Stored items from a collection:
<<<<
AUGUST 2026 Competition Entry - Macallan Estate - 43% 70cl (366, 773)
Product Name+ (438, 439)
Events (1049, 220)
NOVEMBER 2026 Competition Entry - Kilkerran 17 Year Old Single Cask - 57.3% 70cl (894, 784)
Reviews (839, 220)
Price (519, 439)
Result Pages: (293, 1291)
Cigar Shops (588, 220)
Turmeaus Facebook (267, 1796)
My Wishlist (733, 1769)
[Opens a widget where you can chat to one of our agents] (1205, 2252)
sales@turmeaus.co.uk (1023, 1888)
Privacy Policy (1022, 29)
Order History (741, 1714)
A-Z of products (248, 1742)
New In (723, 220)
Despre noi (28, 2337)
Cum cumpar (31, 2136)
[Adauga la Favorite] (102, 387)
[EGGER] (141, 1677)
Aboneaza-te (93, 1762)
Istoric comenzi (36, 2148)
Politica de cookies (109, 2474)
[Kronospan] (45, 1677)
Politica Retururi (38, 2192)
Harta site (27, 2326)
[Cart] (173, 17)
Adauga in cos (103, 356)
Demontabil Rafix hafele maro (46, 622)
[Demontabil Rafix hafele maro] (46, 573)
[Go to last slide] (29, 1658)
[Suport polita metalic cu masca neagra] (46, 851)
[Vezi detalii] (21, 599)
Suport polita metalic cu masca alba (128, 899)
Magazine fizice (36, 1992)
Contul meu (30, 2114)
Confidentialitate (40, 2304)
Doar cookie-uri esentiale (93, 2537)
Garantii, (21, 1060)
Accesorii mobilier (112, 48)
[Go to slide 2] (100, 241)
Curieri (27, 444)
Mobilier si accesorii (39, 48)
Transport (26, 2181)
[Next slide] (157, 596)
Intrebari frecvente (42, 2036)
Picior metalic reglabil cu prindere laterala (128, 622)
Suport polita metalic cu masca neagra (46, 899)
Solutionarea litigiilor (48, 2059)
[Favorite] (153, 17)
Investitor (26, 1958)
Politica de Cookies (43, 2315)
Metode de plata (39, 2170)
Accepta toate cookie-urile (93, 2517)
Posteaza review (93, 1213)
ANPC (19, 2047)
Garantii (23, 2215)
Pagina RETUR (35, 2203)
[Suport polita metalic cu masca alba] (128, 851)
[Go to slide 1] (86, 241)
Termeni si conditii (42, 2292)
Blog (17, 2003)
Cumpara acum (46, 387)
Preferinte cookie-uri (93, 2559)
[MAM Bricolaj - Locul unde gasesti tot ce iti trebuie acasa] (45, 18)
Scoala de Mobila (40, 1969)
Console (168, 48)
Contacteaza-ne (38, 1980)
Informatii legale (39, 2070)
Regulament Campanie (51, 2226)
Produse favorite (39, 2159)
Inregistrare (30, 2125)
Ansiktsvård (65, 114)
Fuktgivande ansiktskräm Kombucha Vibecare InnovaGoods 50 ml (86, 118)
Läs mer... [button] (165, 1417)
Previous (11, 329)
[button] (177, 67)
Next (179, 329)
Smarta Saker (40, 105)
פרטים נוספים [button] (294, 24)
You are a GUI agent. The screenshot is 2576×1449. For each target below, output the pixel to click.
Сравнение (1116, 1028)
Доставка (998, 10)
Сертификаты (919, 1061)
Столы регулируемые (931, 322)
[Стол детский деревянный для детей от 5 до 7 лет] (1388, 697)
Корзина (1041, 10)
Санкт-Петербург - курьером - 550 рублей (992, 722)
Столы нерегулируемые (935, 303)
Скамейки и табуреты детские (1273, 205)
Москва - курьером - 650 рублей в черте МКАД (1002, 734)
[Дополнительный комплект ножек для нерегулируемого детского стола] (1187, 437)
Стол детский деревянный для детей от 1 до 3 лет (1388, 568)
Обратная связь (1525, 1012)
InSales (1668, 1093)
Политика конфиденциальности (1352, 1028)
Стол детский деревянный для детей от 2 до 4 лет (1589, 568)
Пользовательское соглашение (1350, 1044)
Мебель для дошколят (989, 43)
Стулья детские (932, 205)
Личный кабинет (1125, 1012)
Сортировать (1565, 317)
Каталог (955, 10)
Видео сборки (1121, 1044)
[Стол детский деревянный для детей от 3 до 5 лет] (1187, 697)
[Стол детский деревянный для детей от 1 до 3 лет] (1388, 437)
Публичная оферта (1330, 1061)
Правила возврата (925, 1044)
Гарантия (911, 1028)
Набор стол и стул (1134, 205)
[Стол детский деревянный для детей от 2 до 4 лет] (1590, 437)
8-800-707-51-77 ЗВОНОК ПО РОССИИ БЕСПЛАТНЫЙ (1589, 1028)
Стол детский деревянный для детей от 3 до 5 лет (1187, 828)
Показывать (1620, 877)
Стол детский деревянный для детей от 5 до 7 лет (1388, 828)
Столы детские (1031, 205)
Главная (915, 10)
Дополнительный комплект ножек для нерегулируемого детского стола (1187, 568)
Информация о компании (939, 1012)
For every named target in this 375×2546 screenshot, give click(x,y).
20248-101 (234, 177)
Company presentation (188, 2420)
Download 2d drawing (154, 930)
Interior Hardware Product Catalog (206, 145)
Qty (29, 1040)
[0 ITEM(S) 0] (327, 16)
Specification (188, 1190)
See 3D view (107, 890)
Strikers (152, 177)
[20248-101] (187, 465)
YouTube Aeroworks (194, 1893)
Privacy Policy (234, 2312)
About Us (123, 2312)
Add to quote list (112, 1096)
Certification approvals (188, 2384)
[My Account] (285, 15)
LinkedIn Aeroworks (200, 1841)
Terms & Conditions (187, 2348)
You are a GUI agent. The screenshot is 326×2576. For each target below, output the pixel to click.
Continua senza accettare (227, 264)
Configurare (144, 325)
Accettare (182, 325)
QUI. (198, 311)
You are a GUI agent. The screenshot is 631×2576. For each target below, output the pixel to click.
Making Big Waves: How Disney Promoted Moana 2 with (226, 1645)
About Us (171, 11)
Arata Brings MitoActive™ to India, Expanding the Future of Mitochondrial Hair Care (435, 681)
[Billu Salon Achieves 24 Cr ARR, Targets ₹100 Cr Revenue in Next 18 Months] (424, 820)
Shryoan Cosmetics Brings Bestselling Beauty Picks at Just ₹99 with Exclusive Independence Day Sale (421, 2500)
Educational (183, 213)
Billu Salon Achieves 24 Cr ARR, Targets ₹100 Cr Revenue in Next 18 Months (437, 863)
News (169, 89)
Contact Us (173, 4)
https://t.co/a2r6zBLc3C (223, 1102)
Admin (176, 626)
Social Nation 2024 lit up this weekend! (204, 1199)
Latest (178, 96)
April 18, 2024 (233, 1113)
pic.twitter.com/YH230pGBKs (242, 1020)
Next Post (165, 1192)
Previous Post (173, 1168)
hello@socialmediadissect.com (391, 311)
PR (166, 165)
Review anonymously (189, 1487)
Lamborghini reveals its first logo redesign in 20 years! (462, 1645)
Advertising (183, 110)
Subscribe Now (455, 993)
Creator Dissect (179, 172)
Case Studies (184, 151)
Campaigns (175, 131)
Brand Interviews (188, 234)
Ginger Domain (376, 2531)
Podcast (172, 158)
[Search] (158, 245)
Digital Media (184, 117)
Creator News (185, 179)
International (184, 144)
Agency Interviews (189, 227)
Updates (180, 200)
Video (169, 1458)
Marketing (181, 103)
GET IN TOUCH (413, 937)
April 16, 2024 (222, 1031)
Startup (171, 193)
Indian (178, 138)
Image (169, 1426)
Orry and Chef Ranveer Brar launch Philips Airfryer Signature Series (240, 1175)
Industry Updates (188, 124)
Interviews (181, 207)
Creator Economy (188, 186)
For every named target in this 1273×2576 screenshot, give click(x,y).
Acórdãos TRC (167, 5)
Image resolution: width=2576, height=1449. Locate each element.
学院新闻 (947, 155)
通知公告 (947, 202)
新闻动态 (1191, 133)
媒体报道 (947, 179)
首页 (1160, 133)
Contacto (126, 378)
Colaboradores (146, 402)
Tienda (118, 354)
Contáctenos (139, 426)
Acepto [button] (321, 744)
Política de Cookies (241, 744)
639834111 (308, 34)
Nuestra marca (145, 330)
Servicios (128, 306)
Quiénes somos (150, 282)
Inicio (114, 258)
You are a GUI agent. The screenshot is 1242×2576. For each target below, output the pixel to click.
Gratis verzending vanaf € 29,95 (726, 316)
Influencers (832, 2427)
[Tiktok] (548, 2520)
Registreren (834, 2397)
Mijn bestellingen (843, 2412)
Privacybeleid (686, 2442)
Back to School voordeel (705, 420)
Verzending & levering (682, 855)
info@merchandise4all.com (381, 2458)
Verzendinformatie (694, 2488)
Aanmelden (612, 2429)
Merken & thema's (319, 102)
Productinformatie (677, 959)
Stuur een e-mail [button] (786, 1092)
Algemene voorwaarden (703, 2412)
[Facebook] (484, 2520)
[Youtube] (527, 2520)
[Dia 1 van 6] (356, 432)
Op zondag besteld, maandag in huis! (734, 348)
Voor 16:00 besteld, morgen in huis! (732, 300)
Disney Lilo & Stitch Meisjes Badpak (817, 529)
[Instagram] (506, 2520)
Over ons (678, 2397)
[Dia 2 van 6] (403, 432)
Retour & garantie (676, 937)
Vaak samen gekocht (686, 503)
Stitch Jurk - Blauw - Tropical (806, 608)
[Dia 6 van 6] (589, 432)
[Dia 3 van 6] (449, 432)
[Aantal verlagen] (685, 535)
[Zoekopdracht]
>>>>
GOAL OF THE EXERCISE: Going through the data, count each line where the word "Disney" appears, and state only the total.

RESPONSE BOX: 2